Ройтман ответил наутро, в своей скорострельной манере.
«Павел. Про убийства убирай. Расколем целевую аудиторию. Потом дадим, когда общее дело пойдет. Про Киев годится, берем. Я в Израиле, вернусь не скоро. Если вообще вернусь. Очередь, прикинь, дошла и до меня. Не думал. Отсюда нас, евреев:-), вам, русским:-) не выдают:-). Помнишь, ты спросил при первой встрече – что, какие-то проблемы? Я помню. А ты помнишь, что я тебе тогда ответил? Хаха. Но чеки Юлик оплатит, не волнуйся. Он при всех делах. Привет».
Пятая глава
1
Будильник всполошился в пять. Обычно Шомер досыпал минут пятнадцать, погружаясь в короткий всклокоченный сон. Но сегодня резко подхватился; котенок катапультой вылетел с кровати. Шомер направился в ванную комнату, разлепил сандаловую мыльницу и в деревянной крышечке запенил мыло. Покрыл себя курчавой пеной, рассмеялся: вылитый барашек! Выгнул толстую шею, придвинулся вплотную к зеркалу, стал борозда за бороздой снимать щетину. Выбрив шею и щеки, принялся за неудобную голову. Сорок лет назад из этой шишковатой головы, как богиня Афина из Зевса, вышло современное Приютино. Раз – и посреди подсохшего бурьяна появляется ткацкая фабрика, где прядильня клацает железными зубами и растягивает нити, как жвачку. Два – и на месте бурьяна расстилается яркий газон. Три – пьяный санаторный мостик превращается в усадебный старинный мост. Серая вода прозрачна, отсвечивают красным караси, на мелководье гужуются карпы, шевелят костистыми губами… Ничего такого не было, а есть. Он сказал, что будет так, и стало. И поэтому сегодня главный день его неровной жизни. Неровной, но в конце концов достойной. Чего бы кто про Шомера ни говорил.

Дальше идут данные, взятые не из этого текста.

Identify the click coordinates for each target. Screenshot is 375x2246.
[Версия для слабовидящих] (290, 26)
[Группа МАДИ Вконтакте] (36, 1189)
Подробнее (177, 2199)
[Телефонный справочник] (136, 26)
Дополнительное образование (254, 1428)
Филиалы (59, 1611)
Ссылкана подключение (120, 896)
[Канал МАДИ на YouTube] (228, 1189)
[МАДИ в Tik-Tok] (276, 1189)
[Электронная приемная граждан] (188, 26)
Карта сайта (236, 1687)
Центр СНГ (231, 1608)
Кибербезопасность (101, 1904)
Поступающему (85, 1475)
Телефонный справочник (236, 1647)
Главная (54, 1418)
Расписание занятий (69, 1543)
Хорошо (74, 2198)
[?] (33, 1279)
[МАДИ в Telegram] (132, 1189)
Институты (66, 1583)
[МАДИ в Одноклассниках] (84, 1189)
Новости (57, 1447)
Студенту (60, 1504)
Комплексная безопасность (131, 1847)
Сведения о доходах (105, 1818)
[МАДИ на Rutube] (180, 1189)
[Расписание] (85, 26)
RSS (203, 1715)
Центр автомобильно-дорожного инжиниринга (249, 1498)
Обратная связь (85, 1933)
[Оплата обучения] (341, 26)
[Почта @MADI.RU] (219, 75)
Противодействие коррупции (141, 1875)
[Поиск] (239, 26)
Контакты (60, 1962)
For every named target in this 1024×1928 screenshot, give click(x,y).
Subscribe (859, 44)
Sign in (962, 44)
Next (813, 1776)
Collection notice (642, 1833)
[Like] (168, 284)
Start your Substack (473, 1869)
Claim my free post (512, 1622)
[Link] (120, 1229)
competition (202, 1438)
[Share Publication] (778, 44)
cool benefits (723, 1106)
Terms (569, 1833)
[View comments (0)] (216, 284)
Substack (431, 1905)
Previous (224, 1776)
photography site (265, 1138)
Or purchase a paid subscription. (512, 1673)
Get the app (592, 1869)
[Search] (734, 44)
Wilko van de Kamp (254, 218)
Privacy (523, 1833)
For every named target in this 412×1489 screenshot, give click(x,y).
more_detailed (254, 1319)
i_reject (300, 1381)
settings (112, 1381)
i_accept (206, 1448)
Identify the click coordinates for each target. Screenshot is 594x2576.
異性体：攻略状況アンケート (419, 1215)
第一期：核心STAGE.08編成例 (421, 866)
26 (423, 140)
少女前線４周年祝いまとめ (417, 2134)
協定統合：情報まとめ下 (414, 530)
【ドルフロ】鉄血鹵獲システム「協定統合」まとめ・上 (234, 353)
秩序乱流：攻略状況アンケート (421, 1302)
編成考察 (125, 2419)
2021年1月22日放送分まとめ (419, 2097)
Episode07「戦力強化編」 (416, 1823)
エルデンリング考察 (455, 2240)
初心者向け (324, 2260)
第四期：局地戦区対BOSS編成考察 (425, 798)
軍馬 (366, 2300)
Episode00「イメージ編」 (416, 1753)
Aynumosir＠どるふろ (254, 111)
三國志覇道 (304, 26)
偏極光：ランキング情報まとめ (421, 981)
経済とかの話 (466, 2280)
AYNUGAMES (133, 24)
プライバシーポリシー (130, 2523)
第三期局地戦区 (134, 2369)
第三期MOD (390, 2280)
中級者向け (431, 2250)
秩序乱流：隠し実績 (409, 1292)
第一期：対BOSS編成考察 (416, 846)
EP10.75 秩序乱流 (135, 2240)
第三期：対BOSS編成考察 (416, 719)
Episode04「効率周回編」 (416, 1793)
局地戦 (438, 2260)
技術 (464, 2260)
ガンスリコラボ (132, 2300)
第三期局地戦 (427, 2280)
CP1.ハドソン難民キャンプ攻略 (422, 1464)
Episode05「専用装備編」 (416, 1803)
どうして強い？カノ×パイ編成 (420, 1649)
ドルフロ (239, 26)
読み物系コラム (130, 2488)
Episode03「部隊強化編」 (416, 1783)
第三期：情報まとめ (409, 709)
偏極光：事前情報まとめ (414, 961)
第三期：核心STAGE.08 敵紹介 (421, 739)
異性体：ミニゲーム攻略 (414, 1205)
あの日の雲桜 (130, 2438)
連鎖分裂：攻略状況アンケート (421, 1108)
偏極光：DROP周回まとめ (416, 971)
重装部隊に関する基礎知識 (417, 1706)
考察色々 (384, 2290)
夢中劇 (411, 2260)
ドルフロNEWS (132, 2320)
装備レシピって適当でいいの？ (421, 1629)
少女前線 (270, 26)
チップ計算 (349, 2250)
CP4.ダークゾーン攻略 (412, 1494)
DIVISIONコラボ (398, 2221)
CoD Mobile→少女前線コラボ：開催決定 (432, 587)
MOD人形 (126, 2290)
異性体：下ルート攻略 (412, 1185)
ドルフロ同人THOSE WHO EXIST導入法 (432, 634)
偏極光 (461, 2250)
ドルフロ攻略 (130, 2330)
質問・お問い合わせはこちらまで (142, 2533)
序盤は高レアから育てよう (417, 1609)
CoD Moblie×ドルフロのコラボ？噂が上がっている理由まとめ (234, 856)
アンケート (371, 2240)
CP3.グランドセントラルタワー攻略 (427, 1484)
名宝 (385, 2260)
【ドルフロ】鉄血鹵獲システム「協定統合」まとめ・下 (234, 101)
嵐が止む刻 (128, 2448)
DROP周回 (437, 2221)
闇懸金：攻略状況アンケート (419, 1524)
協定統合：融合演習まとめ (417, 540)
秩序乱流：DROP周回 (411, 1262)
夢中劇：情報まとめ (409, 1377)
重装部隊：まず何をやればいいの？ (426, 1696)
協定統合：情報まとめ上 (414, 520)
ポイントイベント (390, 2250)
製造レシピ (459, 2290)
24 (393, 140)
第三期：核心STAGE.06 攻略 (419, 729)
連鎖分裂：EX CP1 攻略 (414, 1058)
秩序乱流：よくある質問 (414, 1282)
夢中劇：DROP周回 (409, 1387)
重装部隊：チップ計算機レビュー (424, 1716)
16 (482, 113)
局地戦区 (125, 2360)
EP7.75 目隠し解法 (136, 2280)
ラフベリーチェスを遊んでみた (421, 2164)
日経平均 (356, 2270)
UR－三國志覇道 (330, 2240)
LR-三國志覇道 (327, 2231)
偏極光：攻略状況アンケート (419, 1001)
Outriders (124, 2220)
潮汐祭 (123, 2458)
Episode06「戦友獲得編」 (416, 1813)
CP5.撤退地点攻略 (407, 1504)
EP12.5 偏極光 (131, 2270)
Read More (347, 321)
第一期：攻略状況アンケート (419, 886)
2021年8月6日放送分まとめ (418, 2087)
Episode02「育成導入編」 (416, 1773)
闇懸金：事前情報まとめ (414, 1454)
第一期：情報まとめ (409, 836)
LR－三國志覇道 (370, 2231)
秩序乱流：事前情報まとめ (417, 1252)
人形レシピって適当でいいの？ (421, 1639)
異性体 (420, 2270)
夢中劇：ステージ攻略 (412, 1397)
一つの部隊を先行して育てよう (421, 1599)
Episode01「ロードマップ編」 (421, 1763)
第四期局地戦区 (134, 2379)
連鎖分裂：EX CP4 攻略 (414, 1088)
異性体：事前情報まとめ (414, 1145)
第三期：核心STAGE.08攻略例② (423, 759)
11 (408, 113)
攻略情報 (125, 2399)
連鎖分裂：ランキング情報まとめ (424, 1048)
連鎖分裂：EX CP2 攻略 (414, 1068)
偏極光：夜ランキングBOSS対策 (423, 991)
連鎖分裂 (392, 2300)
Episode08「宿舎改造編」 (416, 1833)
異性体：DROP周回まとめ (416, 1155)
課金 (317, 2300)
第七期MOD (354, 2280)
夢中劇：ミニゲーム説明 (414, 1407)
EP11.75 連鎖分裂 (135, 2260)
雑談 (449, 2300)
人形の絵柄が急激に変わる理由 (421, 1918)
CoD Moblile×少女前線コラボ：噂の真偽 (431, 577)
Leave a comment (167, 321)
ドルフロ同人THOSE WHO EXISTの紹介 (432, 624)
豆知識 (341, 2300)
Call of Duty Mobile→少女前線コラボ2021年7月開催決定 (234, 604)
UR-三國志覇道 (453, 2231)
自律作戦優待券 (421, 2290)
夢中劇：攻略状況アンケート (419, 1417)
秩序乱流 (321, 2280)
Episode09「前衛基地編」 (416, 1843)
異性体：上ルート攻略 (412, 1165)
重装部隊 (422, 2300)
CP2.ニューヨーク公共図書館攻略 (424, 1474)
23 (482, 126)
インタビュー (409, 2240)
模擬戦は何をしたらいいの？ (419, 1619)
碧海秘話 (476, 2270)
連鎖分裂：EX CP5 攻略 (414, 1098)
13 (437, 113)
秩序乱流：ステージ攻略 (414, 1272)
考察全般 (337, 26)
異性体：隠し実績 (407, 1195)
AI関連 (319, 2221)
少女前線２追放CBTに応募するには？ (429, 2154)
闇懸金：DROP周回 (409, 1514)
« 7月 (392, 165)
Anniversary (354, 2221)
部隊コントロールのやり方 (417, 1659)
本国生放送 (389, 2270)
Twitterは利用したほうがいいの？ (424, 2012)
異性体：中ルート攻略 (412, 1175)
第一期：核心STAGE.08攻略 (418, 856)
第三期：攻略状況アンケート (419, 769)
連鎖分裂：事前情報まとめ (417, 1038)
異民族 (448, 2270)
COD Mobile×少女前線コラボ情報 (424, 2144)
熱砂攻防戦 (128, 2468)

А говорят о нем с тяжелой неприязнью. Раньше тоже плохо отзывались, считали неученым выскочкой, делягой, но все-таки до озлобления не доходило. А теперь он стал врагом народа; продался за государственную премию, посадил несчастных голых девок. Тяжело, ребята, очень тяжело. Вы думаете, что у Шомера абонемент в Кремле – и забыли, что во власти происходят перемены; с каждым днем она все проще и прямей и однозначней; игривый демократ Иван Саркисович на днях отставлен и отправился послом в Венесуэлу, а его соборный кабинет отныне занимает некий Абов, с которым Шомеру не удалось поговорить ни разу.